Kriangkrai Thiennukul, Chairman of the Federation of Thai Industries (FTI), in his capacity as Chair of the Joint Standing Committee on Commerce, Industry and Banking (JSCCIB)—comprising the Thai Chamber of Commerce, the Federation of Thai Industries, and the Thai Bankers' Association—announced the outcomes of the committee’s May 2025 meeting.
The JSCCIB has revised down its projection for Thailand's GDP growth in 2025 to 2.0–2.2%, from the previously forecasted range of 2.4–2.9%. The downgrade is primarily attributed to the escalating trade war and tariff hikes imposed by the United States, which have begun to significantly impact Thai exports.
The intensifying trade conflict is also affecting the global economy. The International Monetary Fund (IMF) has downgraded its 2025 global GDP growth forecast to 2.8%, down from 3.3%, and warned that rising protectionist measures could restrict global trade volume growth to just 1.7%—a level even lower than during the European sovereign debt crisis in 2011.
Additionally, key economies such as the US and China are showing signs of weakness, highlighting global economic vulnerabilities.
The JSCCIB meeting assessed that the US tariff hikes will have a considerable negative impact on Thailand’s export sector, particularly if retaliatory tariffs at a rate of 36% are imposed. Under such a scenario, Thailand could suffer an estimated cumulative export loss of 1.4 trillion baht over the next decade.
This would place significant pressure on vulnerable sectors, affecting approximately 3.7 million workers and nearly 5,000 SMEs with limited capacity to adapt.
In a more moderate scenario, where Thailand faces a 10% retaliatory tariff in Q2 2025, and that rate persists through the second half of the year, export growth for the full year is expected to slow to 0.3–0.9%, down from a previous estimate of 1.5–2.5%. Consequently, GDP growth would be limited to 2.0–2.2%.

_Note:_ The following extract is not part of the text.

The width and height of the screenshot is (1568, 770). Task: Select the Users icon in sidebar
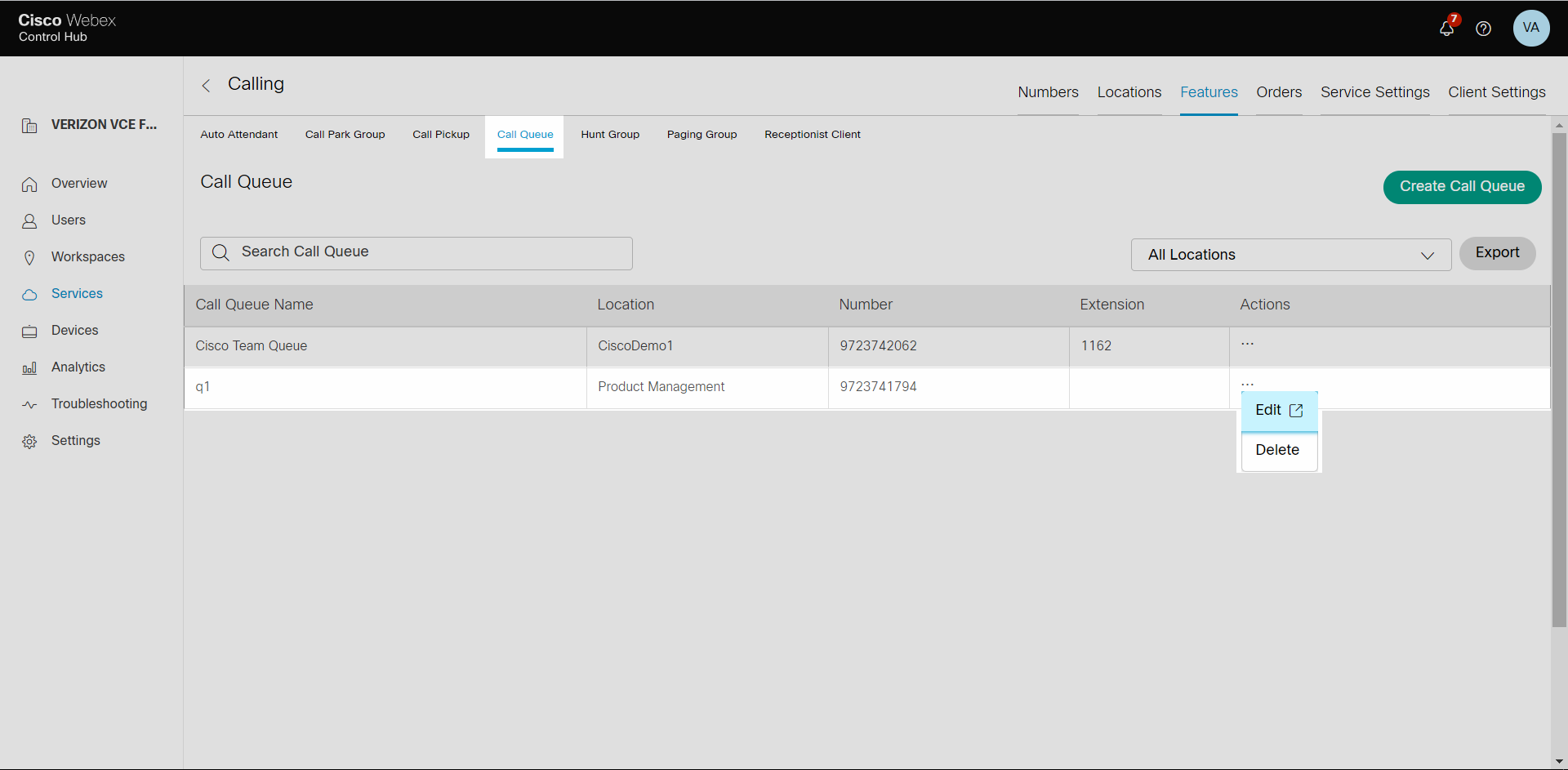tap(29, 220)
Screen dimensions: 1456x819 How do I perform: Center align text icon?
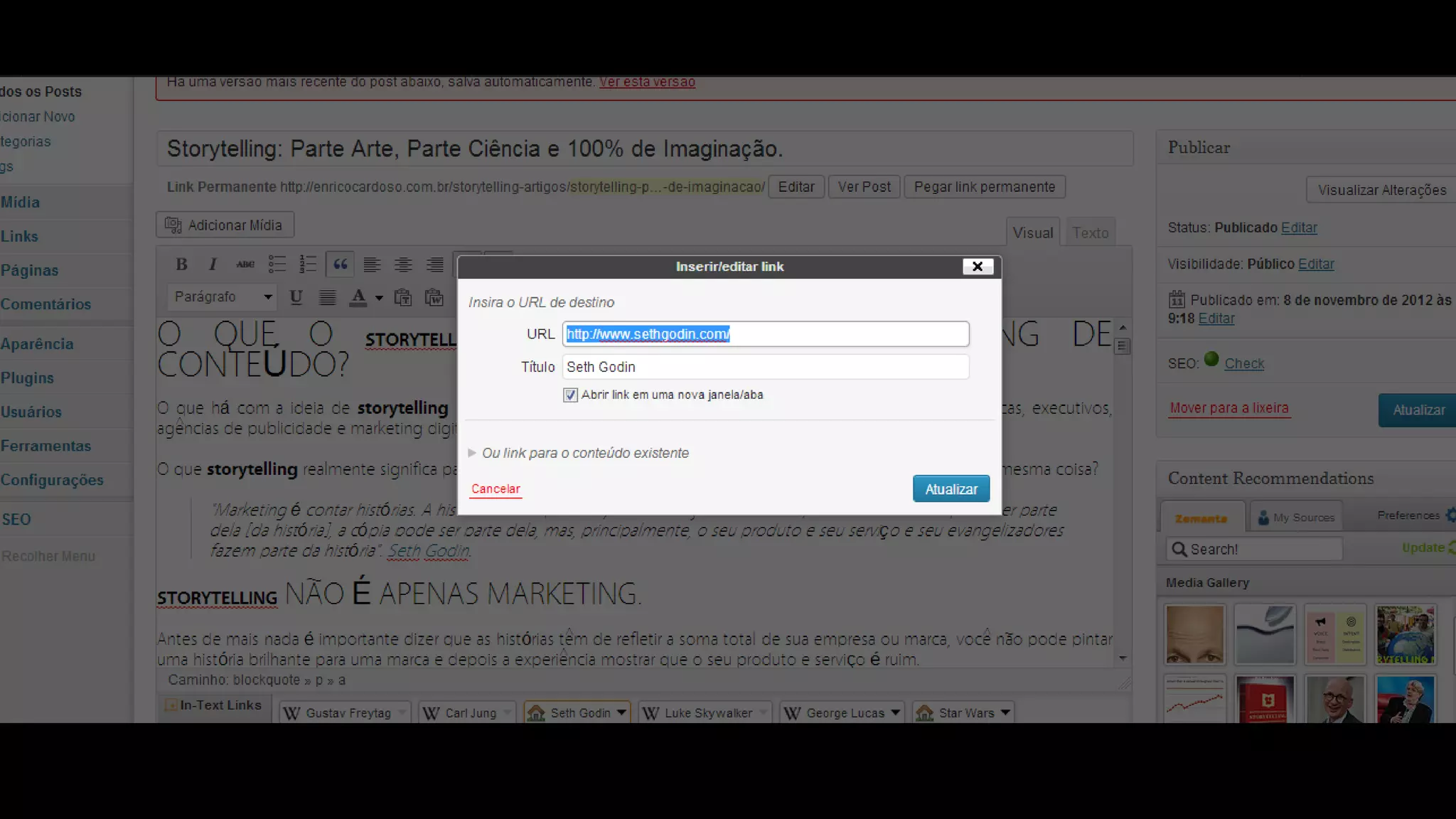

However, if the 36% tariff is enforced in the second half of the year, GDP growth in 2025 could fall further to just 0.7–1.4%, and annual export growth may contract by as much as -2%. In the worst-case scenario, the trade war could create a substantial income gap of up to 1.6 trillion baht over the next five years.
“The JSCCIB strongly emphasizes the urgent need for Thailand to engage in negotiations with the United States to de-escalate tariffs and concurrently enhance the competitiveness of Thai businesses,” said Kriangkrai.
The JSCCIB has expressed its support for the government’s efforts to mitigate the risks of trade diversion resulting from US retaliatory tariffs. In particular, it advocates the use of safeguard measures to counter a potential surge in imports that could harm domestic producers.
The committee also recommends the integration of import-export data using e-Government systems to enhance monitoring, analysis, and responsiveness. This would allow authorities to promptly launch investigations should irregular imports increase be detected.
The meeting also addressed the issue of origin fraud involving goods exported from Thailand to the US market. In collaboration with the Ministry of Commerce, FTI, and the Thai Chamber of Commerce, the JSCCIB agreed that the Department of Foreign Trade should serve as the sole authority for issuing Certificates of Origin (Form C/O) for 65 high-risk items—an increase from the previous list of 49 items.
Kriangkrai emphasized that, beyond negotiating lower tariff rates with the US, Thailand must also monitor the trade negotiations of key competitors such as Vietnam, Indonesia, and Malaysia. Should these countries secure better tariff concessions, it could adversely affect the competitiveness of Thai exports in the US market.
On a more optimistic note, signs of renewed trade talks between the US and China are viewed as a positive development for global trade.
However, the rapid appreciation of the Thai baht, now trading in the range of 32.5–32.7 baht per US dollar, has raised concerns. The JSCCIB considers this rate stronger than what is sustainable for Thai businesses, particularly when compared with regional competitors.
The committee urges the government to manage the exchange rate to prevent excessive or abrupt fluctuations and to engage in proactive communication to help businesses adapt accordingly.
Additionally, it recommends that benefits from a stronger baht—such as reduced energy and raw material import costs—be systematically passed on to the manufacturing sector and the general public.
Kriangkrai further stated that the private sector is calling for short-, medium-, and long-term economic stimulus measures, especially after multiple economic research institutions have revised Thailand’s growth projections significantly downward. In the short term, financial injections into the economy are deemed necessary.
Going forward, Thailand must undertake serious structural economic reforms, increase reliance on emerging export markets, accelerate free trade agreement (FTA) negotiations, and pursue membership in strategic economic blocs such as BRICS, to enhance resilience and competitiveness.